Kementan Beber Jurus Lindungi Peternak Rakyat dan Jaga Harga Telur

Kementerian Pertanian (Kementan) merespons keluhan peternak ayam petelur terkait tingginya harga pakan saat harga telur masih di bawah Harga Acuan Pembelian (HAP). Pemerintah bersama peternak, industri pakan, Bapanas, BUMN, dan Satgas Pangan menyepakati langkah untuk menstabilkan harga dan pasokan bahan baku pakan, termasuk soybean meal (SBM), serta mempercepat penyaluran jagung melalui program Stabilisasi Pasokan dan Harga Pangan (SPHP). Penyerapan telur melalui program Makan Bergizi Gratis (MBG) juga akan didorong sesuai HAP, sementara pengawasan perdagangan telur diperkuat.

Kenaikan harga pakan dianggap dipengaruhi oleh kenaikan nilai tukar dolar, fluktuasi harga bahan baku, dan kebijakan impor. Sekjen GOPAN Sugeng Wahyudi meminta klarifikasi agar tidak menimbulkan keresahan di kalangan peternak. PT Berdikari menjelaskan menjalankan penugasan pemerintah berdasarkan skema 60-40, di mana 60 persen penugasan diberikan kepada Berdikari, termasuk dalam pembelian dan penjualan melalui satu pintu. Berdikari membantah menahan barang dan membuka ruang bagi koperasi peternak mandiri untuk berdiskusi terkait kebutuhan bahan baku pakan.

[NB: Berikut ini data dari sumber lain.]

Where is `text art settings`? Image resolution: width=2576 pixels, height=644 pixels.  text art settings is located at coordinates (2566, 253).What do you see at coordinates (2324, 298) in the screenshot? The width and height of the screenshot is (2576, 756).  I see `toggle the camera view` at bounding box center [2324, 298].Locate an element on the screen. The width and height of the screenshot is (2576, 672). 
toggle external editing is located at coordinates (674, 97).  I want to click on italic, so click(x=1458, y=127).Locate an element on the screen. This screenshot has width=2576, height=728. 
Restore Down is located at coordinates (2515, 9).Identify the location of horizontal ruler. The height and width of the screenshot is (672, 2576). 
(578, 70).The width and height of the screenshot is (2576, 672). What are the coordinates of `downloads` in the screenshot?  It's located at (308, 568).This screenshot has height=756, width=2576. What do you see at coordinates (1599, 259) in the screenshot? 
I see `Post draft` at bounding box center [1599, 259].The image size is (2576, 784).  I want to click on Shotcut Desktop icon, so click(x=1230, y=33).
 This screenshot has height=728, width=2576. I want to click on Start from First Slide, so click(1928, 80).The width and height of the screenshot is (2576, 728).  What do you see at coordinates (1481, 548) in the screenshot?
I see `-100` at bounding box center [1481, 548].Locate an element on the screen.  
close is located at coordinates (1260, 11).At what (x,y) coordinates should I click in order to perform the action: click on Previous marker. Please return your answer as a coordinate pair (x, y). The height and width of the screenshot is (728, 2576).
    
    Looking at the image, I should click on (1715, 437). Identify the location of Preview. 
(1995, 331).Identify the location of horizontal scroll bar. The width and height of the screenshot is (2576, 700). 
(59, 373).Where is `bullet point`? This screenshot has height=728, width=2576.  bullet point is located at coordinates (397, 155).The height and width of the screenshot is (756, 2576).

Sejumlah produsen dan peternak ayam petelur di Sulawesi Selatan menggelar aksi unjuk rasa sambil membagikan ayam dan telur di depan kantor Gubernur Sulsel. Mereka menuntut transparansi harga pakan, mekanisme pembentukan harga, data impor, dan penurunan harga pakan agar biaya produksi tidak meningkat drastis. Para peternak juga meminta pembayar menstabilkan harga telur sesuai HAP agar tidak dibeli di bawah harga pemerintah.